One of our friends in the car mentioned NoFap. It was around the time that I had started taking cold showers every day, writing my dreams down every morning and getting into a fixed schedule of meditation; I decided “If I can get all these things together, I must be able to quit porn.” and with that in mind I proceeded to check out the site. I found the all of the advice and background research enlightening and helpful in the extreme, immediately subscribed and found myself reading out segments of the newsletter to my girlfriend every week, meditating on the concepts and even trying to apply them to other aspects of my life. Since then, I admit I have relapsed a couple of times, but it never resulted in an all-out binge. This is because after the act was done I was able to forgive my awareness for being outfoxed by the formidable combination of dopamine cravings and high-speed internet. Then it was just a matter of pulling my trousers up, observing what had led up to that and getting on with my day as best I could.
I can safely say now that I am done with watching porn, and I owe my thanks in no small part to Mark Queppet, the NoFap Academy and the Sacred Sexuality project – all of which have combined to help me in viewing my addiction to porn in a serious and pragmatic way. The power-journaling and methods for overcoming discomfort have proved immensely helpful to me with other addictions too.
Since quitting porn I have been on a steady incline towards downloading a new – one could say Alpha – operating system for myself. I feel more alive, and the small things – whether it’s taking a walk, cooking for my girlfriend, listening to music or something else – all make a big impression on me. My life-goals have also changed: from wanting to get certain things to wanting to be a certain way. I realise how, intrinsically, I have everything I need to live every day fulfillingly.
I don’t want to ‘escape’ from life into porn anymore. I have in fact been striving to escape from porn back into life, and that means no more objectification of women. No more relying on digital images for sexual arousal. No more spying on the intercourse of other people (we wouldn’t feel right about it if they were in the room, would we? so why is it OK through a computer screen?). No more comparing 8-10 different pornstars in order to get off. And most importantly: no more instant gratification; a gratification so instant that the urge is satiated before you even have the chance to notice it. That certainly was the case with me: before I even knew I was entering puberty, masturbating to digital prostitutes online became a primary reflex to stress.
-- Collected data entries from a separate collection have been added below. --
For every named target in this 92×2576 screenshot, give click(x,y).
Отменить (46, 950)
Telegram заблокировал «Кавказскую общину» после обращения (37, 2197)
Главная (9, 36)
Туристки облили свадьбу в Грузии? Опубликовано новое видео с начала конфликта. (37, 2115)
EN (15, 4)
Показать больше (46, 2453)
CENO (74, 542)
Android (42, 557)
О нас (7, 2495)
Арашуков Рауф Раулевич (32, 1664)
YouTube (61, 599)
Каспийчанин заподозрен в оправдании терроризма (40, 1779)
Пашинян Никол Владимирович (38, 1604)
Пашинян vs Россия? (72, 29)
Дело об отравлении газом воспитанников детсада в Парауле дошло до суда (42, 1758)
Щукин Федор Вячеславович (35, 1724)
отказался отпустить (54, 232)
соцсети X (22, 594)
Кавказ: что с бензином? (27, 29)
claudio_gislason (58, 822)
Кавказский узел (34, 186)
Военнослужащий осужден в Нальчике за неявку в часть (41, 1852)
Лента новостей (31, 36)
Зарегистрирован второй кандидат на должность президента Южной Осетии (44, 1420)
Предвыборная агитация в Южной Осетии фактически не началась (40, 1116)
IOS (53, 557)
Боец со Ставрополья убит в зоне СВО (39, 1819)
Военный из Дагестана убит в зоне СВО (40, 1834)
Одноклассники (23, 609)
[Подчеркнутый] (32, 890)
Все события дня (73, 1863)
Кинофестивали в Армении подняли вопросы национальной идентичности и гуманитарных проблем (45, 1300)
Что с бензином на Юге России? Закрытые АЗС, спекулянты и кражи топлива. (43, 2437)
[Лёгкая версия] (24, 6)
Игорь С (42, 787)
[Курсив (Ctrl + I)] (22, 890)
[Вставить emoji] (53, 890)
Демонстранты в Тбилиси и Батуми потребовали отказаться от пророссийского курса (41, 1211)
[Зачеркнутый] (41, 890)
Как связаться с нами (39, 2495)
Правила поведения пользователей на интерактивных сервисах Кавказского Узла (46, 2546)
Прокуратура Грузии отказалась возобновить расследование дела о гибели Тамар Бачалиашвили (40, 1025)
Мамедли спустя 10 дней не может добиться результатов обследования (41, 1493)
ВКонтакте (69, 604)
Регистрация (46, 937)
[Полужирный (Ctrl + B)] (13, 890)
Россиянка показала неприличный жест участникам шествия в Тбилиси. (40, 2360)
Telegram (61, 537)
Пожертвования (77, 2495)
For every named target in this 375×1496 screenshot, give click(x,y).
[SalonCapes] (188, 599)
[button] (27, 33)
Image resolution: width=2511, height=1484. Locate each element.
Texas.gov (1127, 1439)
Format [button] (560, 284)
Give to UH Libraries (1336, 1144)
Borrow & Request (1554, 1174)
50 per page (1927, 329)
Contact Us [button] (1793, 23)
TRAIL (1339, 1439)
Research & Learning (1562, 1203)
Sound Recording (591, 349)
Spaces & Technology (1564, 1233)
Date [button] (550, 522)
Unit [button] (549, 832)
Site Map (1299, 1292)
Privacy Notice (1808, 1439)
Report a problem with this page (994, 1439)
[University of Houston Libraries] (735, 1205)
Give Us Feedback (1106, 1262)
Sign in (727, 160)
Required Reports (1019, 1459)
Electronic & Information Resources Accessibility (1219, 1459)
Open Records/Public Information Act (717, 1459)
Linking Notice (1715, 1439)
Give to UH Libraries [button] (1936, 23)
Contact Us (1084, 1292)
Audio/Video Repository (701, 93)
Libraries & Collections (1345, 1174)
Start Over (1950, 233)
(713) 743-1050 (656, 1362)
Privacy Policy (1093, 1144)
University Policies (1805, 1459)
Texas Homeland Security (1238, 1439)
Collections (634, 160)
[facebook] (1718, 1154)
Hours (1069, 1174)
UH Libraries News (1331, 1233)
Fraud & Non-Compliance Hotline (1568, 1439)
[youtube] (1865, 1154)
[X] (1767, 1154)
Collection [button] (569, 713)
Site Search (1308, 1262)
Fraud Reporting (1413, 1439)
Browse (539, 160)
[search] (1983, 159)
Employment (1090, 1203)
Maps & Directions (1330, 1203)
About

In the words of Aldous Huxley, “Conditioned reflex: – it seemed, I remember, to put the lid on everything. Whereas actually, of course, it merely restated the doctrine of free will. For if reflexes can be conditioned, then, obviously, they can be re-conditioned. Learning to use the self properly, when one has been using it badly – what is it but re-conditioning one’s reflexes?” NoFap has helped me to restate my free will, re-condition my reflexes and start conforming to my ideal vision of myself, and I’m eternally grateful to them.